Cohabitation in the United States is loosely defined as two or more people,[1] in an intimate relationship, who live together and share a common domestic life but are neither joined by marriage nor a civil union.[2] Cohabitation of unmarried couples totals about 8.1 million couples who live together in the United States as of 2011.[citation needed]

Statistics[edit]

In most parts of the United States, there is no legal registration or definition of cohabitation, so demographers have developed various methods of identifying cohabitation and measuring its prevalence. The Census Bureau, currently describes an "unmarried partner" as a "person age 15 years and over, who is not related to the householder, who shares living quarters, and who has a close personal relationship with the householder."[3] Before 1995, the Bureau identified any "unrelated" opposite-sex couple living with no other adults as "POSSLQs", or Persons of Opposite Sex Sharing Living Quarters.[4] and the Bureau still report these numbers to show historical trends. However, such measures should be taken loosely, as researchers report that cohabitation often does not have clear start and end dates, as people move in and out of each other's homes and sometimes do not agree on the definition of their living arrangement at a particular moment.[5]

In 2001, in the United States 8.2% of couples were calculated to be cohabiting, the majority of them in the West Coast and New England/Northeastern United States areas.[6]

In 2005, the Census Bureau reported 4.85 million cohabiting couples, up more than ten times from 1960, when there were 439,000 such couples. The 2002 National Survey of Family Growth found that more than half of all women aged 15 to 44 have lived with an unmarried partner, and that 65% of American couples who did cohabit got married within 5 years.[7]

In 2011, the Census Bureau reported 7.6 million opposite-sex cohabiting couples in the country with a separate report listing the number of cohabiting same-sex couples at 514,735 as of the 2010 Census.[8][9]

The cohabiting population includes all age groups, but the average cohabiting age group is between 25-34.[10]

Stability[edit]

In 2003 a study was made of premarital cohabitation of women who are in a monogamous relationship.[11] The study showed "women who are committed to one relationship, who have both premarital sex and cohabit only with the man they eventually marry, have no higher incidence of divorce than women who abstain from premarital sex and cohabitation. For women in this category, premarital sex and cohabitation with their eventual husband are just two more steps in developing a committed, long-term relationship." Teachman's findings report instead that "It is only women who have more than one intimate premarital relationship who have an elevated risk of marital disruption. This effect is strongest for women who have multiple premarital coresidental unions."[12]

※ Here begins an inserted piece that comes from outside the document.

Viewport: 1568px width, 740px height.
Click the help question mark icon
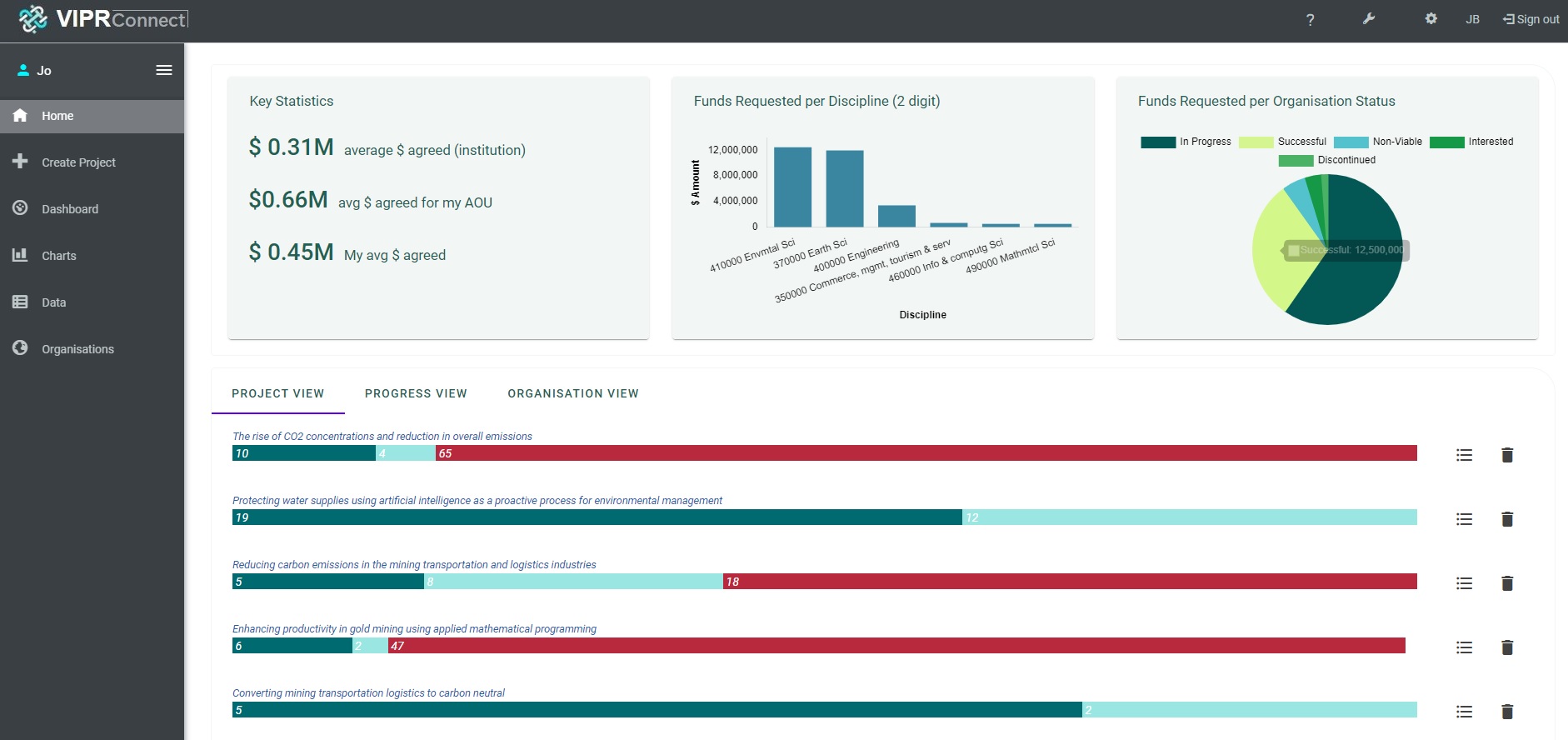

survey, conducted by researchers at Denver University (2009), of over 1,000 married men and women in the United States found those who moved in with a lover before engagement or marriage reported significantly lower quality marriages and a greater possibility for splitting up than other couples.[13] About 20 percent of those who cohabited before getting engaged had since suggested divorce - compared with only 12 percent of those who only moved in together after getting engaged and 10 percent who did not cohabit prior to marriage.[13]

Psychologist Dr. Galena Rhoades said: "There might be a subset of people who live together before they got engaged who might have decided to get married really based on other things in their relationship - because they were already living together and less because they really wanted and had decided they wanted a future together. We think some couples who move in together without a clear commitment to marriage may wind up sliding into marriage partly because they are already cohabiting."[13]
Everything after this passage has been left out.